You need to test the applications you use before deploying them to users.
Examples of areas where you might need to modify security settings are as
follows:
a.. Allow users Write/Create access in application directories because the
application saves data or user configuration information in its own
directories.
b.. Allow Create and selective Write access to files in the %Systemroot%
directory because the application might save user configuration information
to this directory.
c.. Allow Write access to parts of the computer registry hive
(HKEY_LOCAL_MACHINE) because the application saves user configuration
information to the computer registry.
Caution Avoid weakening access controls more than necessary, particularly in
environments that require higher security. Start with the most restrictive
setting and selectively remove restrictions file-by-file until the
application works properly. Avoid giving Full Control permissions to
users-especially on directories. Change permission should be the maximum
permission needed. Full Control allows the user to change the permissions on
the object, potentially removing access for other valid users or granting
access to a user who should not have access. For example, if the user only
needs to create, write to, and delete data files in a directory, apply the
permissions as they appear in Table 4.
Table 4 Set Permissions to Protect Files Group
Permission
Users
Create Files
Creator-Owner
Change
Applying the preceding permissions prevents users from modifying or deleting
files that they did not create.
What if I don't want end users to be Power Users when running legacy
applications?
Some system administrators may consider the Power Users group too liberal
because of the built-in permissions that members of the Power Users group
have:
a.. Create local users and groups.
b.. Modify users and groups that they have created.
c.. Create and delete non-admin file shares.
d.. Create, manage, delete and share local printers.
All other additional rights, such as Change System Time, or Stop and Start
non-autostarted services, can be reconfigured for the Power User by
modifying the appropriate user rights or configuring the appropriate ACL.
Since there is no way to disable the built-in permissions allotted to Power
Users, administrators who need to support non-certified legacy applications
must loosen up the permissions allotted to members of the Users group to the
point where their installed base of applications can be successfully run.
The Windows 2000 operating system includes a security template for precisely
this purpose.
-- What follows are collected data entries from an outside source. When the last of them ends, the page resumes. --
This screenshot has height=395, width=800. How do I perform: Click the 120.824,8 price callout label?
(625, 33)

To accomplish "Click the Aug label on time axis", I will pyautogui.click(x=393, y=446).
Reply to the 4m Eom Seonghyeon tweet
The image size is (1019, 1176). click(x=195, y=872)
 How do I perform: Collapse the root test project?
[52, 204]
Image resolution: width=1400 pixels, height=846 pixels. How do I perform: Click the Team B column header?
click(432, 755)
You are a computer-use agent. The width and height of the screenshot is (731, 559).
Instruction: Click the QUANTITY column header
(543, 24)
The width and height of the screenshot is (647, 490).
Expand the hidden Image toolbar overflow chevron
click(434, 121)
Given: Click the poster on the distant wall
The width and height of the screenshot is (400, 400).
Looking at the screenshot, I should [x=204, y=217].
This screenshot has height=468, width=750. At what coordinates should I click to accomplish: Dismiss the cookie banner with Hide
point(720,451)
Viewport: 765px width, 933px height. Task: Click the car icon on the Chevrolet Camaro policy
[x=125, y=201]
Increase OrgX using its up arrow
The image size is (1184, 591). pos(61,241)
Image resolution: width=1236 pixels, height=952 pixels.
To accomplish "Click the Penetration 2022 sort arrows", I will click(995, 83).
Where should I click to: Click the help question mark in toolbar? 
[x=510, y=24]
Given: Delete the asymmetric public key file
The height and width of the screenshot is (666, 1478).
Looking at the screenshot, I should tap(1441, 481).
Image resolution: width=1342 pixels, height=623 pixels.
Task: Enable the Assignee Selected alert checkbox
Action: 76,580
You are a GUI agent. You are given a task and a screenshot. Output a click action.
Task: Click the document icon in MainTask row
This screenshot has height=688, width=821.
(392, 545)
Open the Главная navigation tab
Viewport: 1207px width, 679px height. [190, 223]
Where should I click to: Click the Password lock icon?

The template is named compatws.inf and can be found in the
%windir%\security\templates directory. The template can be applied to a
system using the Security Configuration Toolset. For example, the
secedit.exe command line component of the Toolset can apply the template as
follows:
secedit /configure /cfg compatws.inf /db compatws.sdb
This template loosens up security for Users in a matter consistent with the
requirements of most legacy applications.